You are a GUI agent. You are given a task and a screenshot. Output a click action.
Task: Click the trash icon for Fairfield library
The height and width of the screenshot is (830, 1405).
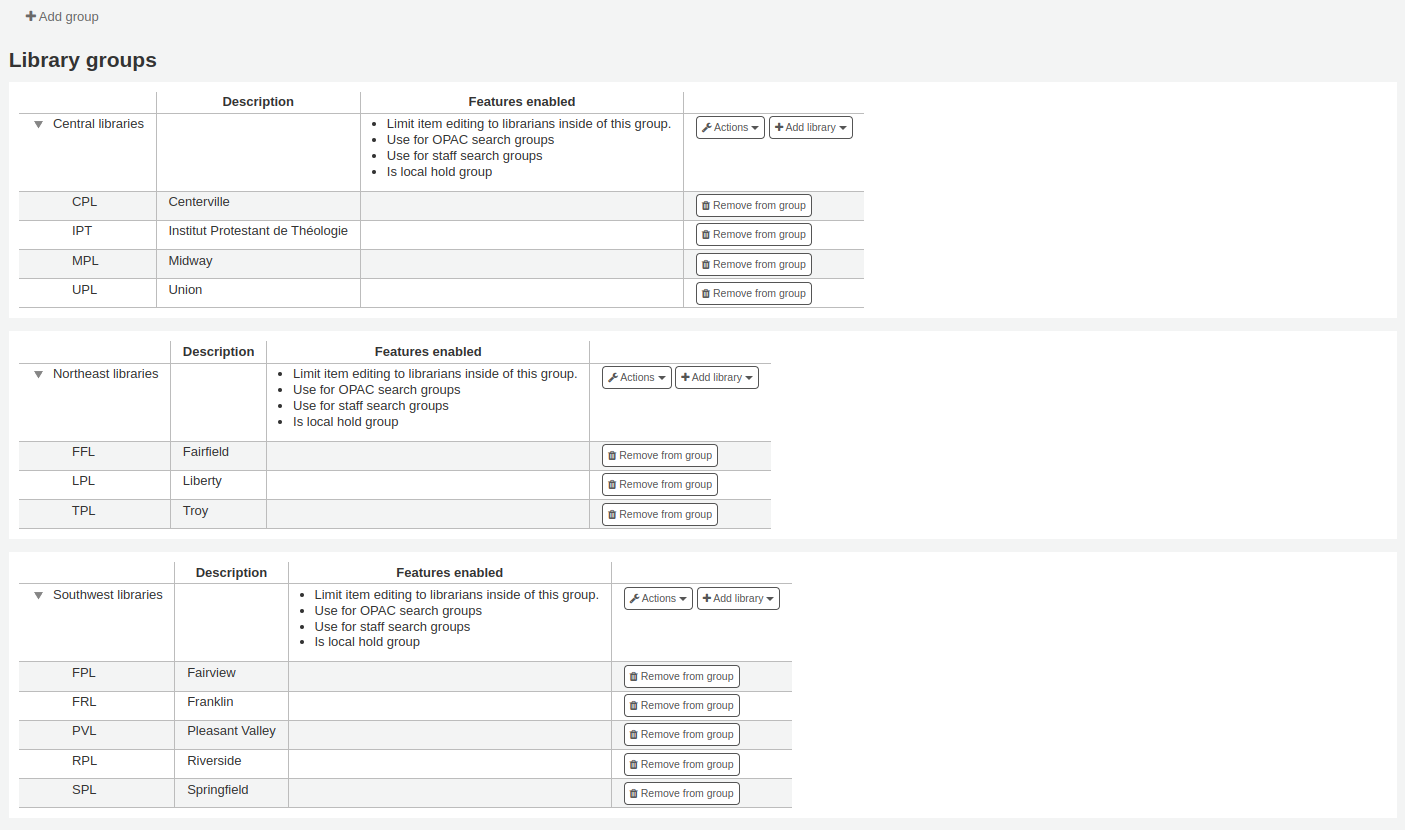[x=611, y=454]
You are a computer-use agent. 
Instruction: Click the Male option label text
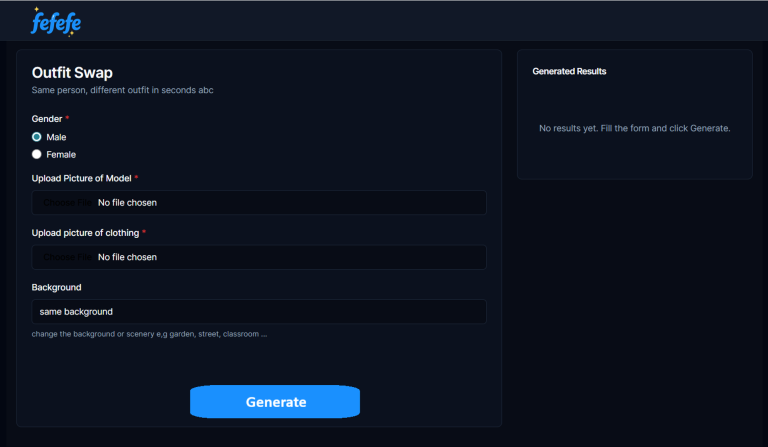[56, 137]
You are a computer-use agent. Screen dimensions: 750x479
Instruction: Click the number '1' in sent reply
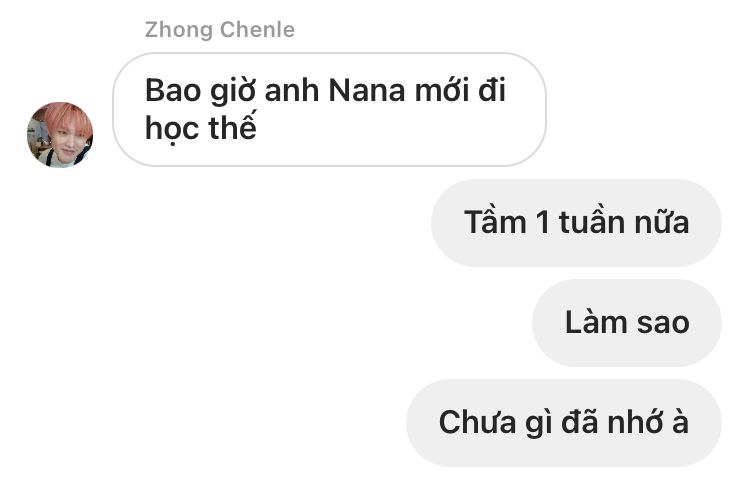pos(542,223)
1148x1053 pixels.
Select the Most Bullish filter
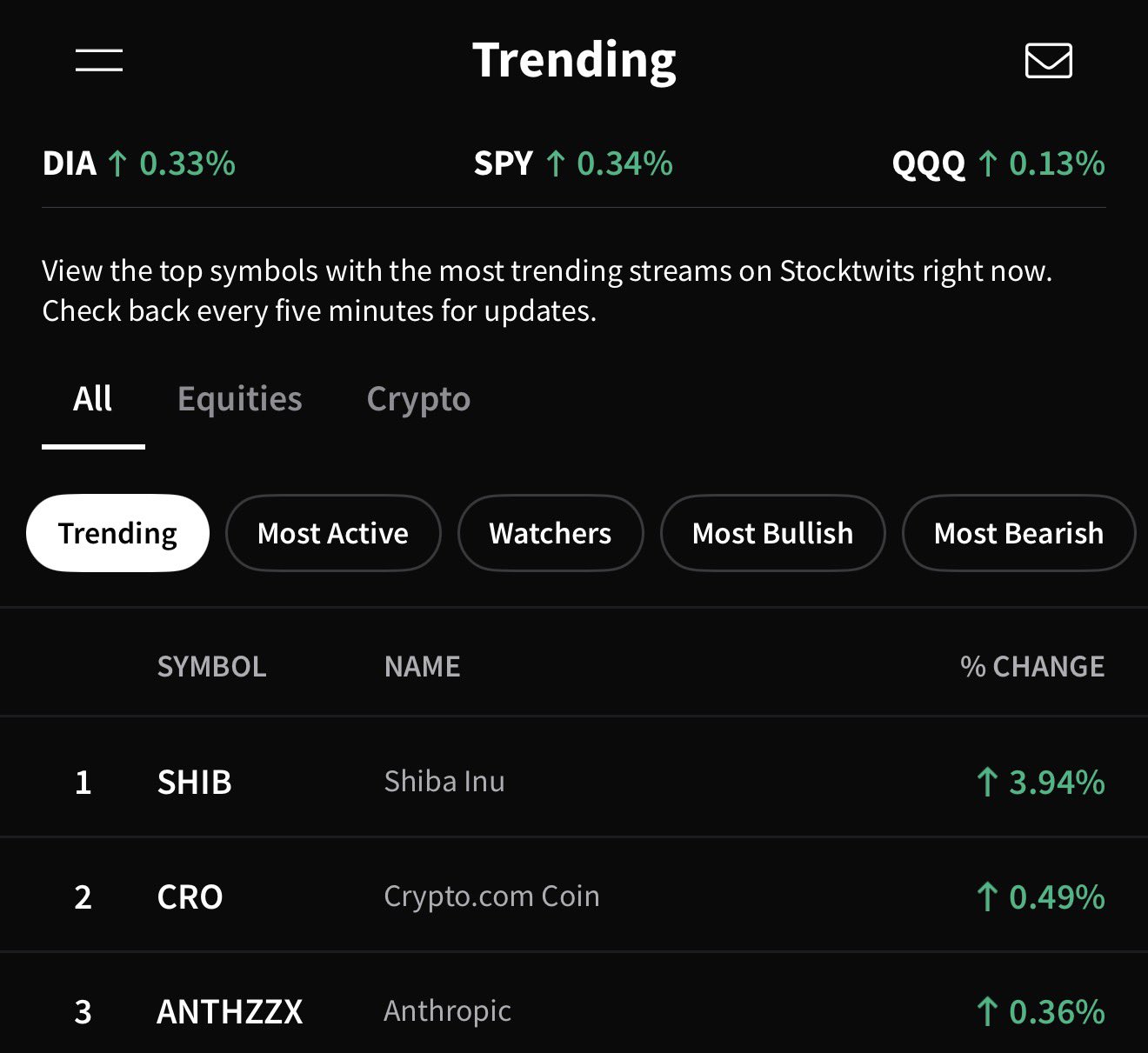pos(773,533)
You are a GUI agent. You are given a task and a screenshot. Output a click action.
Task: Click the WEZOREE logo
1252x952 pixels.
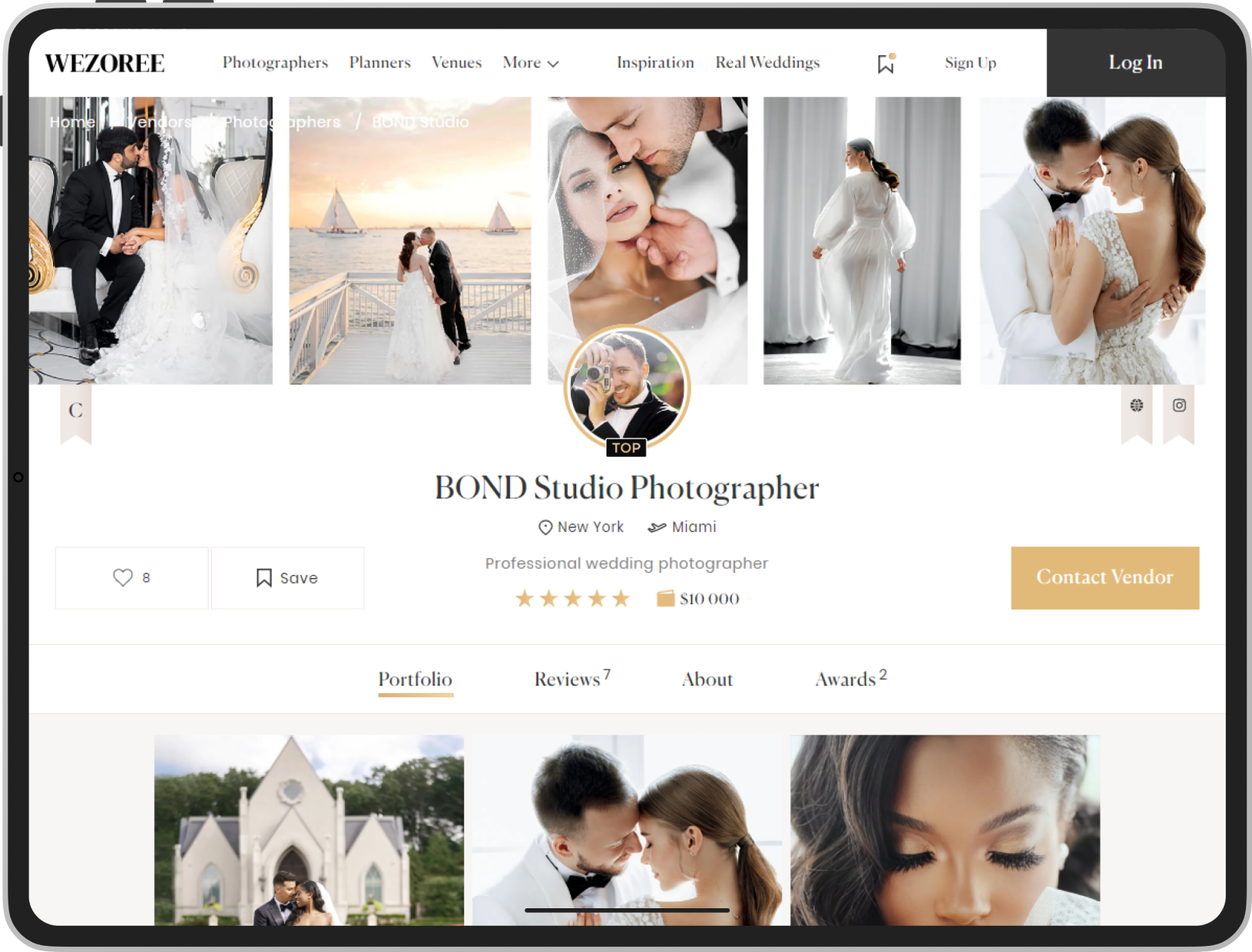(104, 63)
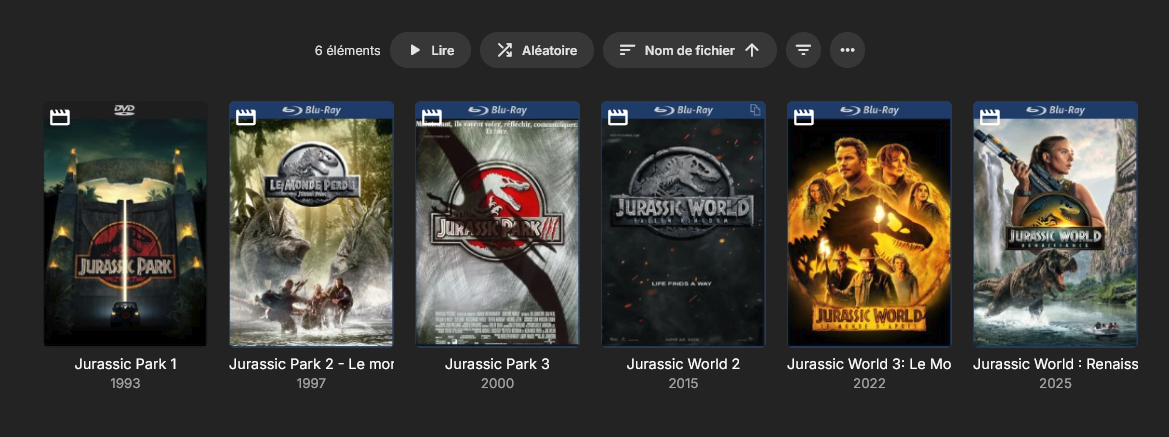The width and height of the screenshot is (1169, 437).
Task: Click the Jurassic Park 1 title link
Action: point(125,364)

= = = = =

### BRIEF
Exactly reproduce the lines above, starting at the one that contains "Instruction: Click the number" and ending at the one that contains "Task: Click the WEZOREE logo", both inclusive; leave the pictures out and add no other lines.

### EXERCISE RESPONSE
Instruction: Click the number '1' in sent reply
pos(542,223)
1148x1053 pixels.
Select the Most Bullish filter
pos(773,533)
You are a GUI agent. You are given a task and a screenshot. Output a click action.
Task: Click the WEZOREE logo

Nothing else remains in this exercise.